Really a well-presented question and your approach is good schematically. Here are the likely culprits:

First, using MOSFETs like these mean that you have to drive the gates hard to get a fast switching time for two reasons: input capacitance and reverse transfer capacitance. The driver can deliver amps of current, but not any time soon through the inductive skinny traces you have provided. Consider what happens: you want the device to switch on fast, and when it does, the drain voltage must drop. This gate-drain capacitance drives the gate voltage down, turning off the FET, which in turn causes the drain voltage to rise. While the gate drive voltage slowly moves across the switching threshold, it bounces back and forth due to this effect.

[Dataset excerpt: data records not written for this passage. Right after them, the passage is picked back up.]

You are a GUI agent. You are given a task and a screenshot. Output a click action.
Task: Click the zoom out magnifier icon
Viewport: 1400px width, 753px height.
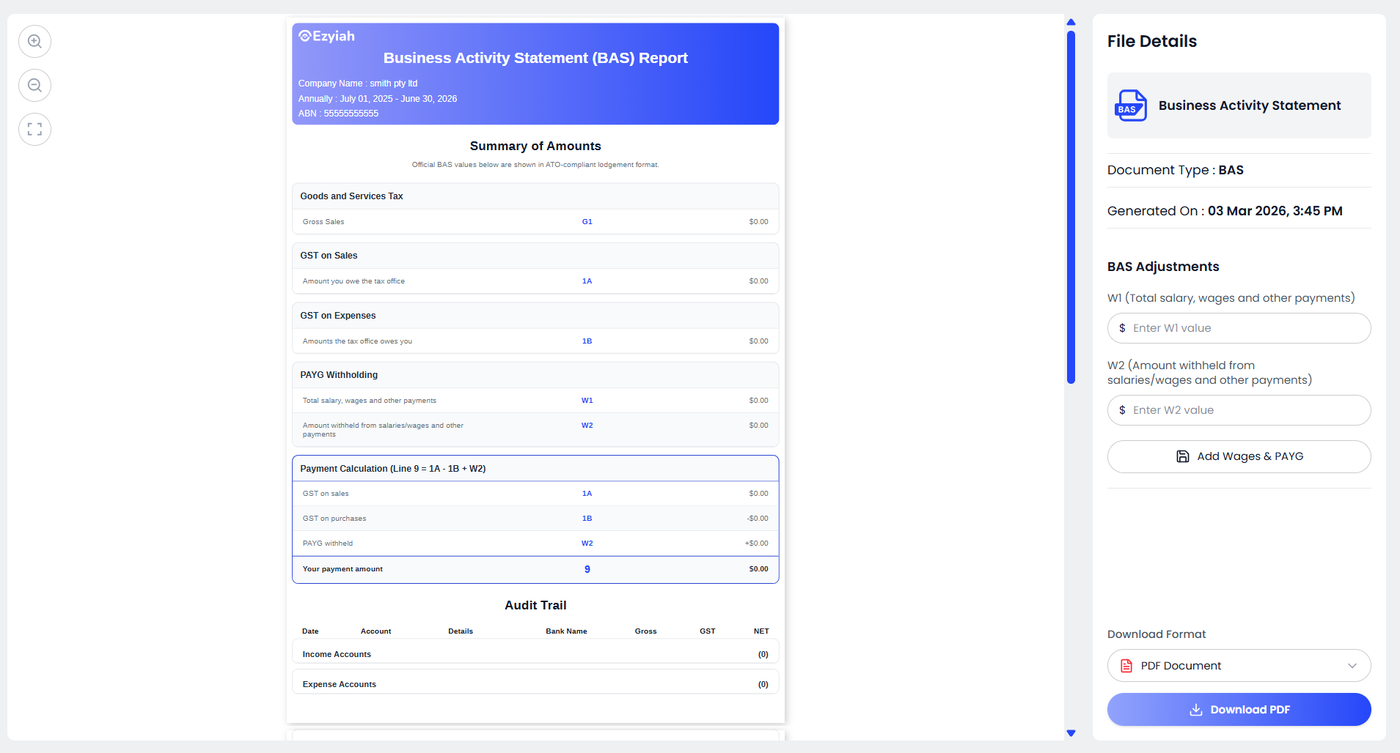[x=35, y=85]
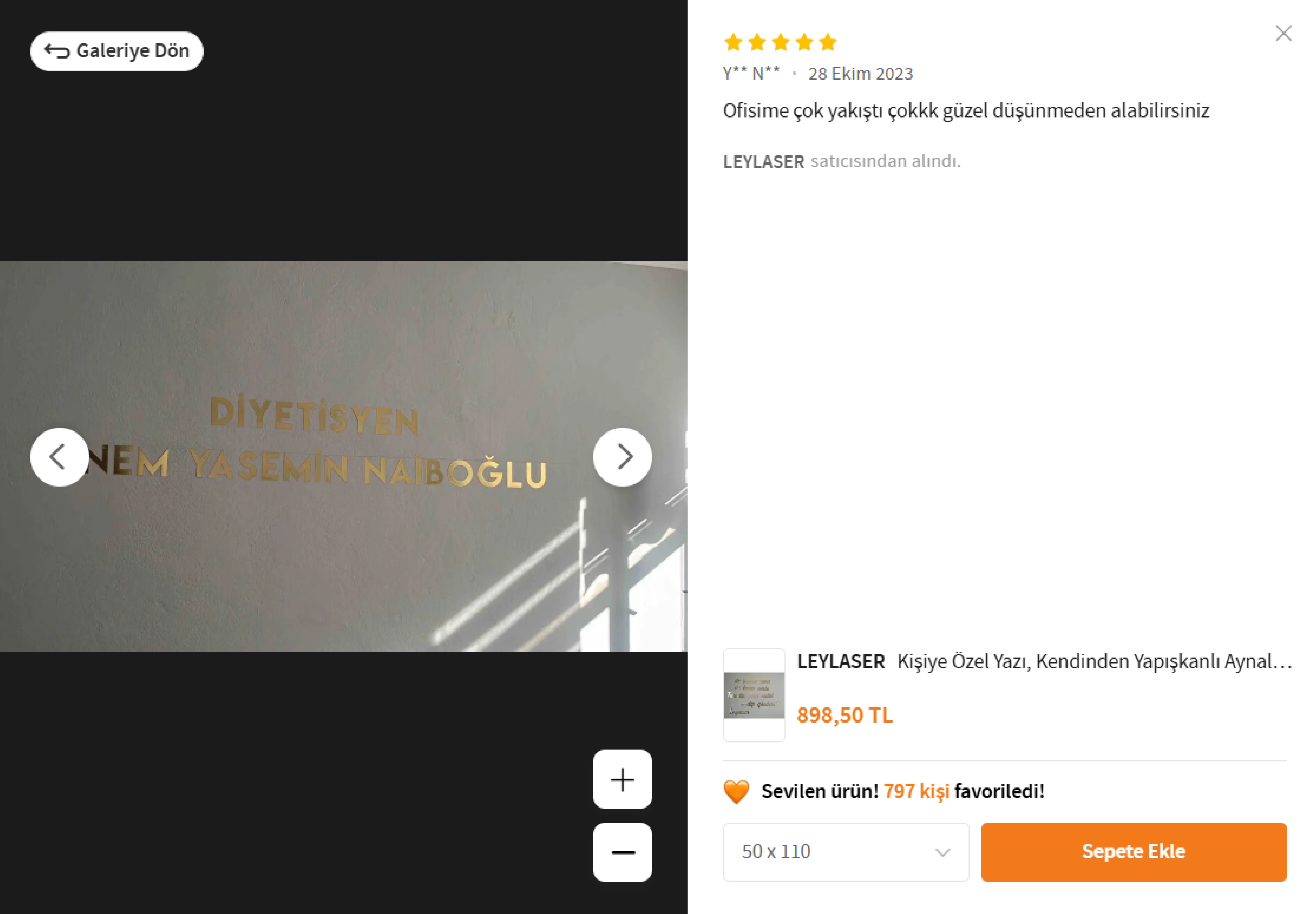
Task: Click the back arrow inside Galeriye Dön
Action: tap(57, 51)
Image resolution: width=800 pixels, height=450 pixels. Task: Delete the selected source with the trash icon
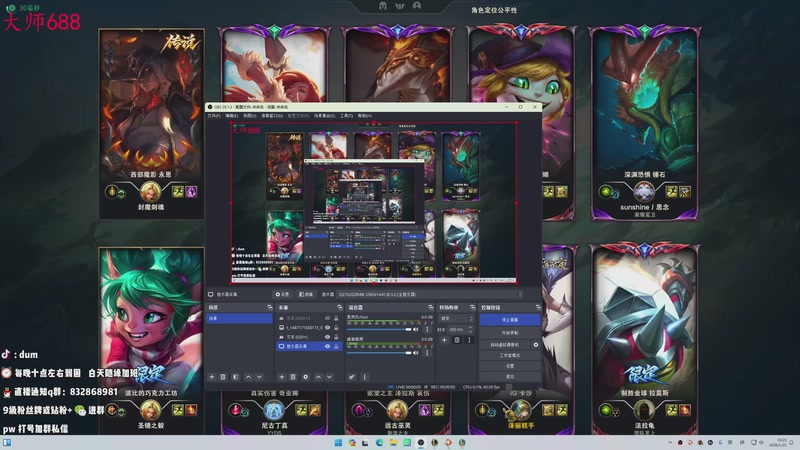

Not only must you change the layout to decrease the impedance and provide a current path, but remember that all of the drive current has to come from your bootstrap capacitor, so keep traces short and fat there as well, and you may want to increase the value and get a beefier diode.

Secondly, you have run traces on top of each other on different layers, creating capacitor plates. You don't want your load to be capacitive, so keep your traces side-by-side, even if on different layers. These include putting switched traces above the power and ground planes in addition between to the switched voltages themselves. I often use parallel traces on top of each other on different layers for the same signal with lots of feed-throughs connecting the layers.

Finally, use all of your board to keep the inductances low everywhere you want current to change fast. Wide traces and big lands work best.

I bet there is an evaluation board for this part - take a peek at how they do the layout and you will see what I mean.

Good luck!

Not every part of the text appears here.